A hospital administrator came in with a clipboard and asked Jeff and me to fill out some paperwork, forms, waivers—I wasn’t quite sure what. We scribbled our signatures and sat awhile. Then another administrator came in with more paperwork. Again we scribbled on page after page, barely conscious of what we were signing. We sat some more. Paced some more. Then another administrator came in, and we signed another notebook full of paperwork. It felt like we were buying a house.
The clock ticked to 1 a.m., 2 a.m., 3 a.m. A few people left to go home and catch some sleep, but most stayed. Pockets of friends gathered in small groups and kept praying. Waiting. Our church’s music pastor, Michael Bleecker, quietly sang some worship songs. More praying. More waiting.
Poor Jeff. He had been feeling miserable with his cold even before the accident. As the night wore on, I seemed to be gaining strength, gaining confidence, thinking with a clearer head. But Jeff was going the other direction. For a while he tried to sleep, curled up on a coat on the floor. Then he paced. Then he sat with his head in his hands. Then he cried.
Hour after hour Chris Crawford and Chris Wilson sat next to my husband. They talked with him. Prayed with him. Let him cough on t
hem. I knew that as much as Jeff needed me as his wife right now, he needed his buddies just as much, maybe even more. For years they had honed their friendship like iron sharpens iron. Now they were slashing through the anguish of this night together. Brothers in battle. Soldiers at war.
My mind drifted. Waiting rooms can prompt that response in a person. I prayed. I waited. I talked with people in the room. But I also had large moments of empty space when my mind ran free. Maybe time sped up in my head, because flashes of Lauren’s life came to me. Snippets of conversation. Images of years past. Funny memories of things she’d said or done.
I thought about how miraculous it was that Lauren had ever been born in the first place. God had a purpose for her life; I’d known it even before she was born. And now as a young adult, Lauren had only begun to step into that purpose. God knew every move my daughter made, and he had set into motion every one of her days. He would keep her alive until the purpose for her life was accomplished. Lauren would heal. I knew it for a fact. I knew it by faith.
How strange were the circumstances that led up to Lauren being conceived. Years ago the odds had been stacked against her birth. I was all set to marry someone else. Back in 1981, I was in my early twenties, finishing up college at Memphis State and seriously dating a guy named Bill.

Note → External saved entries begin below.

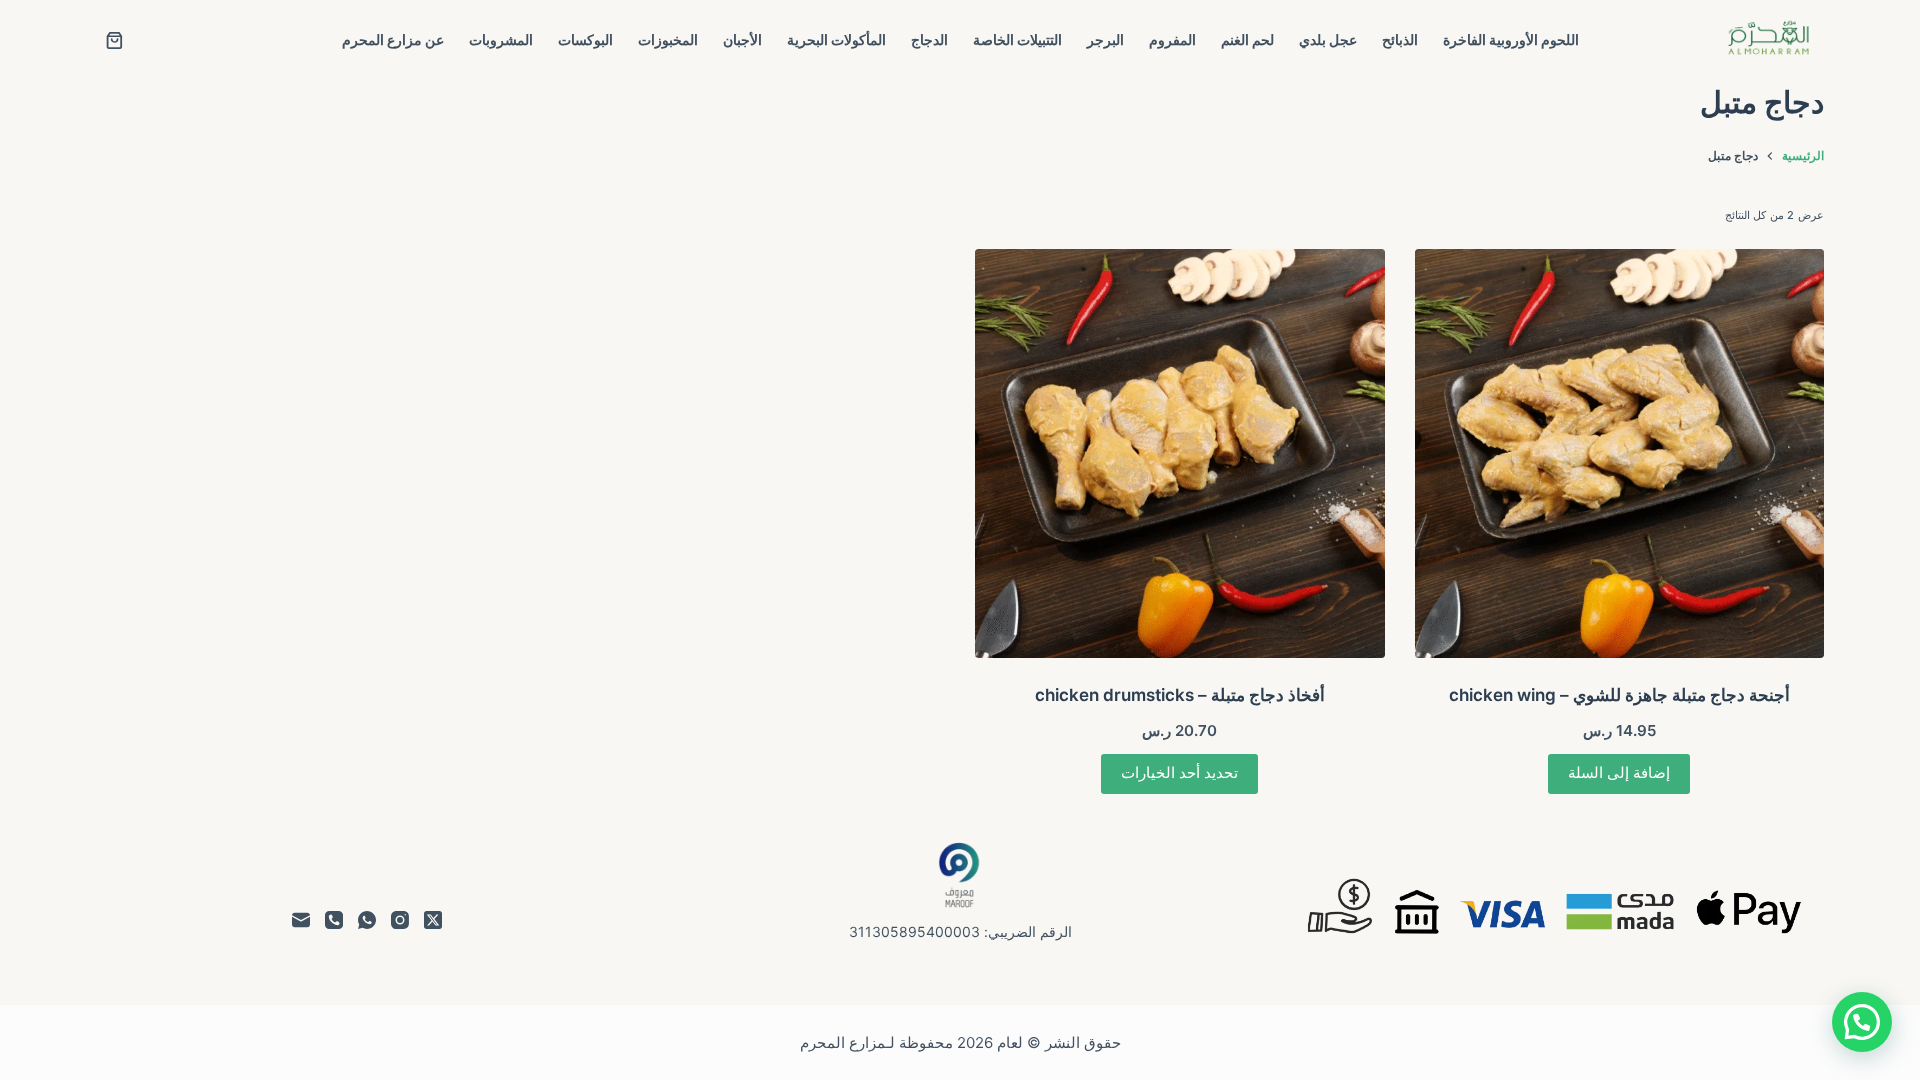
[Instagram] (400, 920)
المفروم (1172, 39)
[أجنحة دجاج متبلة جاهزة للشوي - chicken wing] (1620, 454)
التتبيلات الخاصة (1017, 39)
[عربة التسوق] (114, 40)
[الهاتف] (334, 920)
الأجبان (742, 39)
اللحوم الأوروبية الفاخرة (1511, 39)
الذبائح (1400, 39)
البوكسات (585, 39)
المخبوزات (668, 39)
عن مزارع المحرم (393, 39)
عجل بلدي (1328, 39)
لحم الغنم (1247, 39)
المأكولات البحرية (836, 39)
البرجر (1105, 39)
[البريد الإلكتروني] (301, 920)
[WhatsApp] (367, 920)
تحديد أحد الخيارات (1179, 772)
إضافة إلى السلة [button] (1619, 772)
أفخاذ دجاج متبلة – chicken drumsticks (1180, 695)
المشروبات (501, 39)
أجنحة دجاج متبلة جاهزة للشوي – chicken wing (1619, 695)
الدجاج (929, 39)
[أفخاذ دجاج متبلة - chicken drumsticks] (1180, 454)
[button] (1862, 1022)
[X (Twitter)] (433, 920)
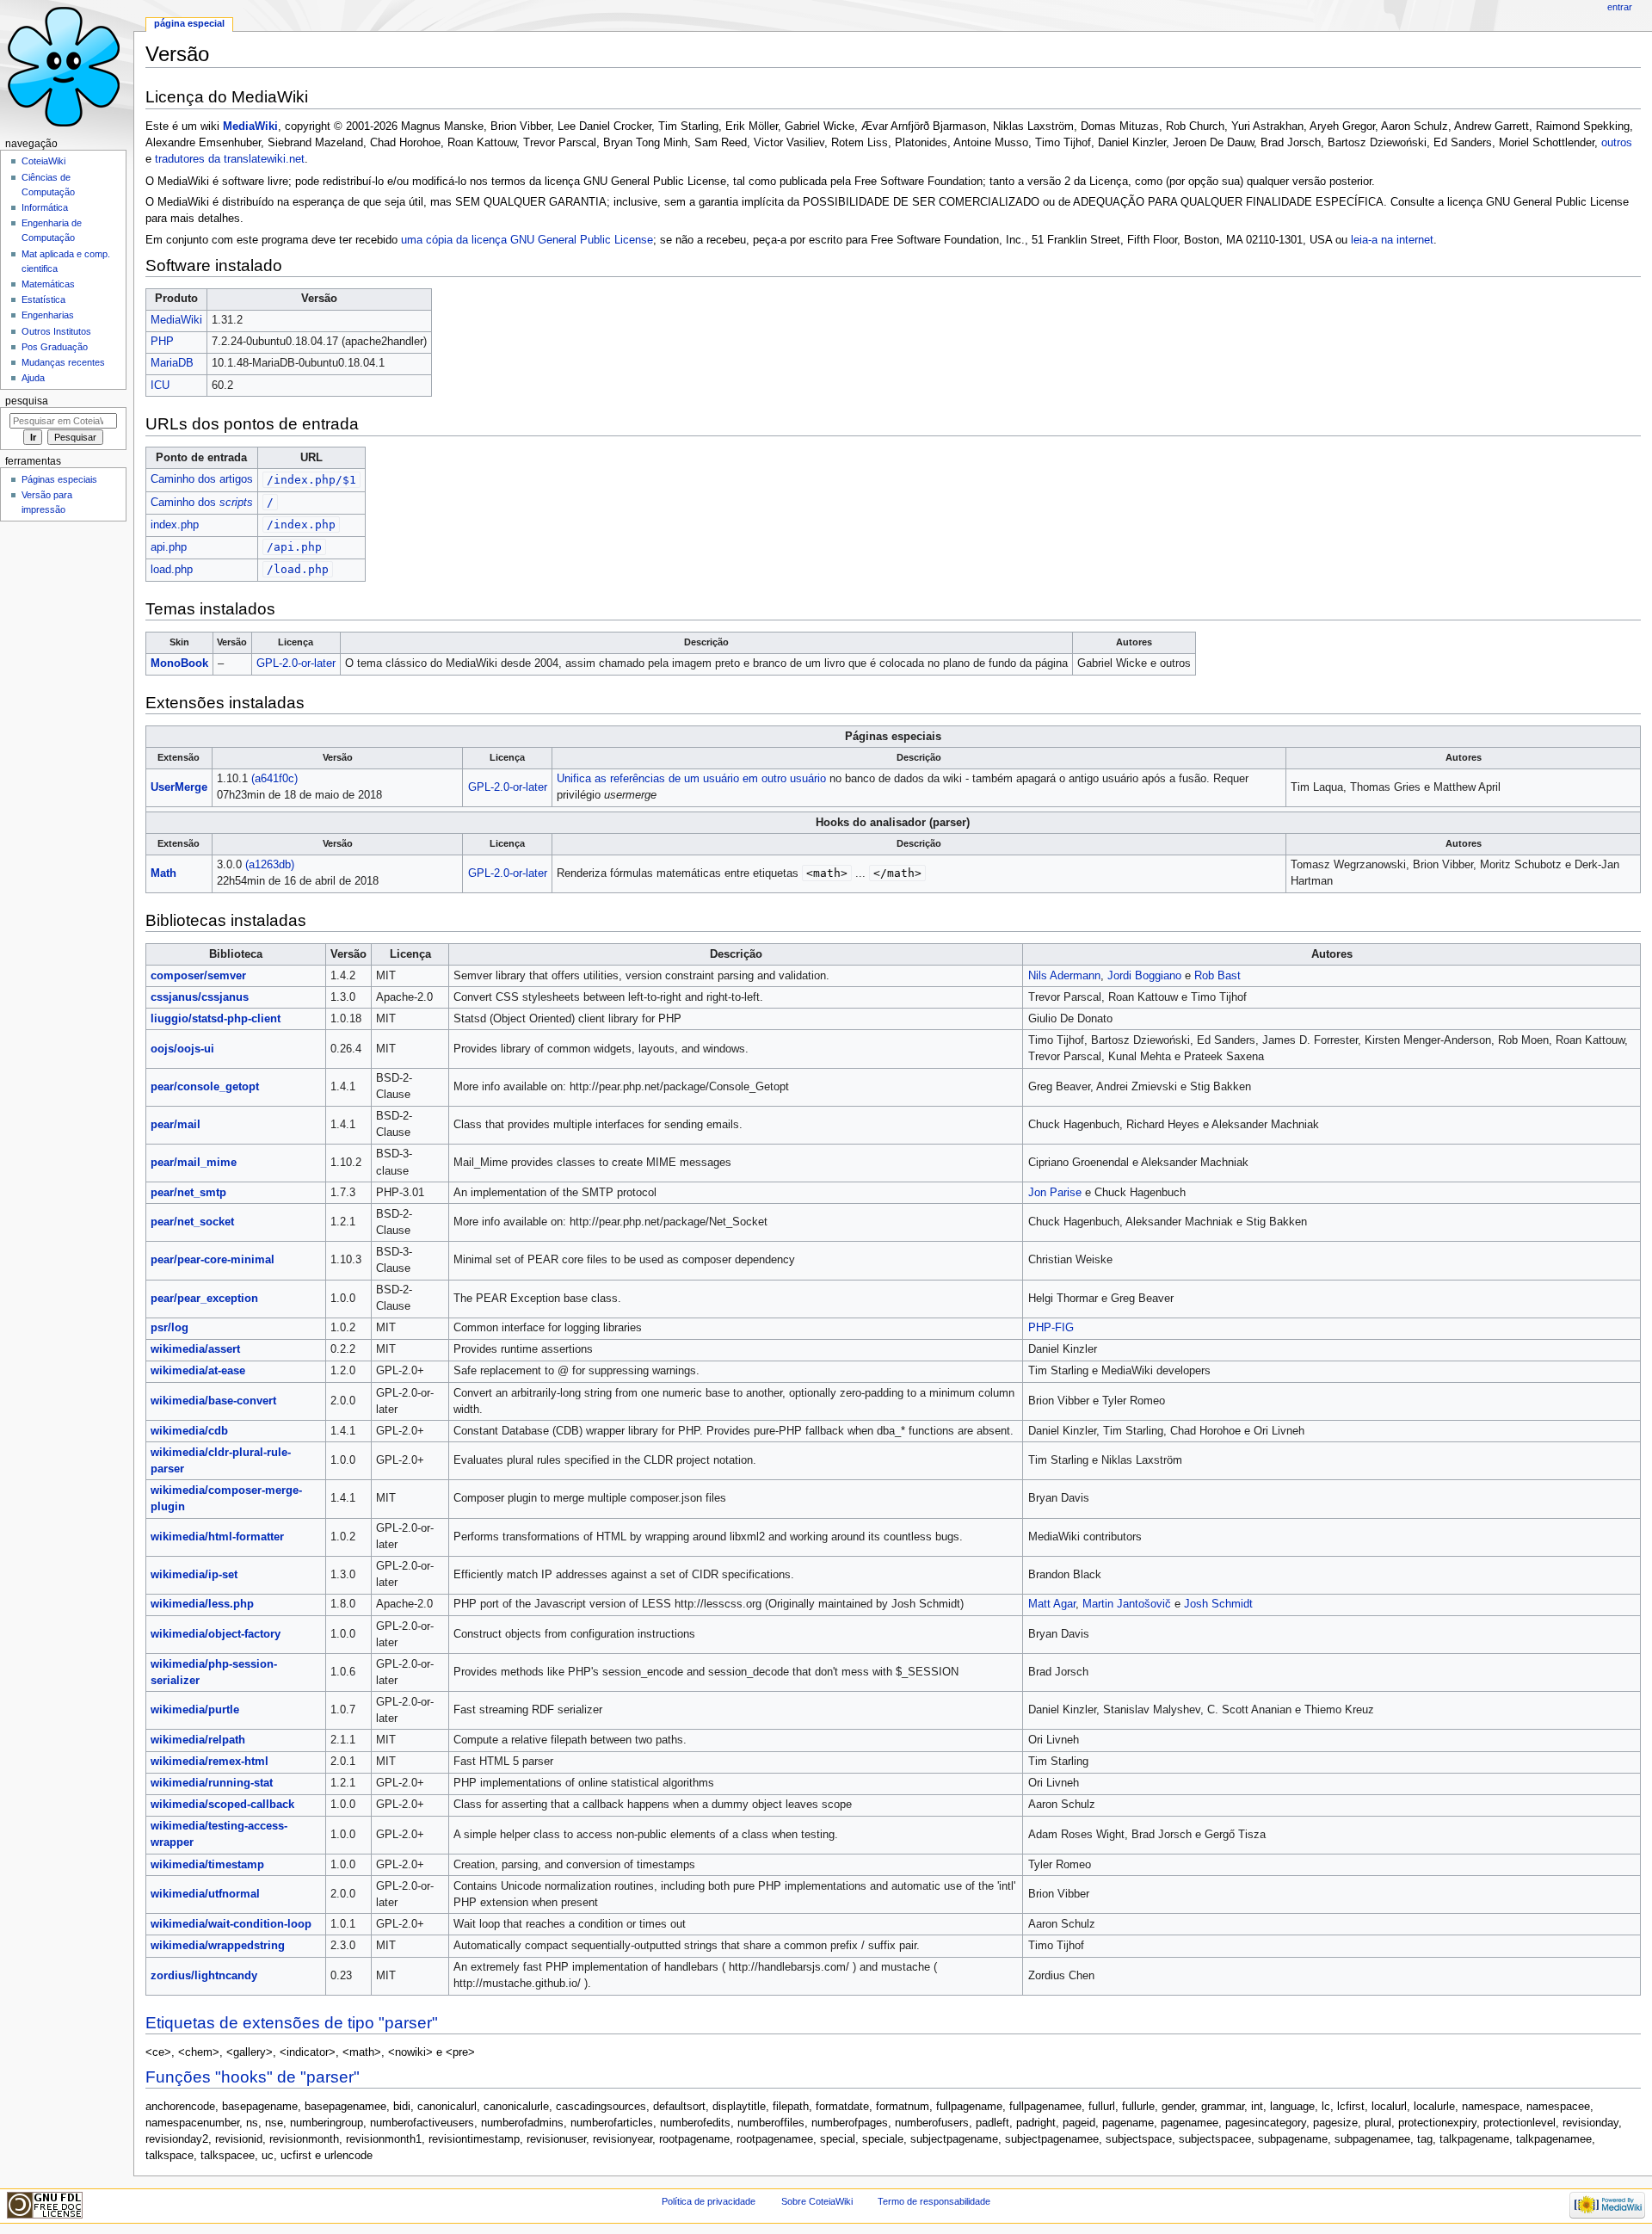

Evenings, I worked at an upscale restaurant to put myself through school. One night a tall, hunky stranger came in and sat in my section. After ordering, he asked me out on a date. There was no way I would say yes. Bill worked in the same restaurant, just a few bus stations away. I smiled and declined the offer, but inside I was definitely intrigued.
I had no idea if I’d ever see the tall stranger again, but the ball was already set in motion. My boyfriend and I broke up. Then, fortunately, a few weeks later Jeff walked back into the restaurant. My heart fluttered in my chest. The offer was still good, he said. Had I changed my mind yet?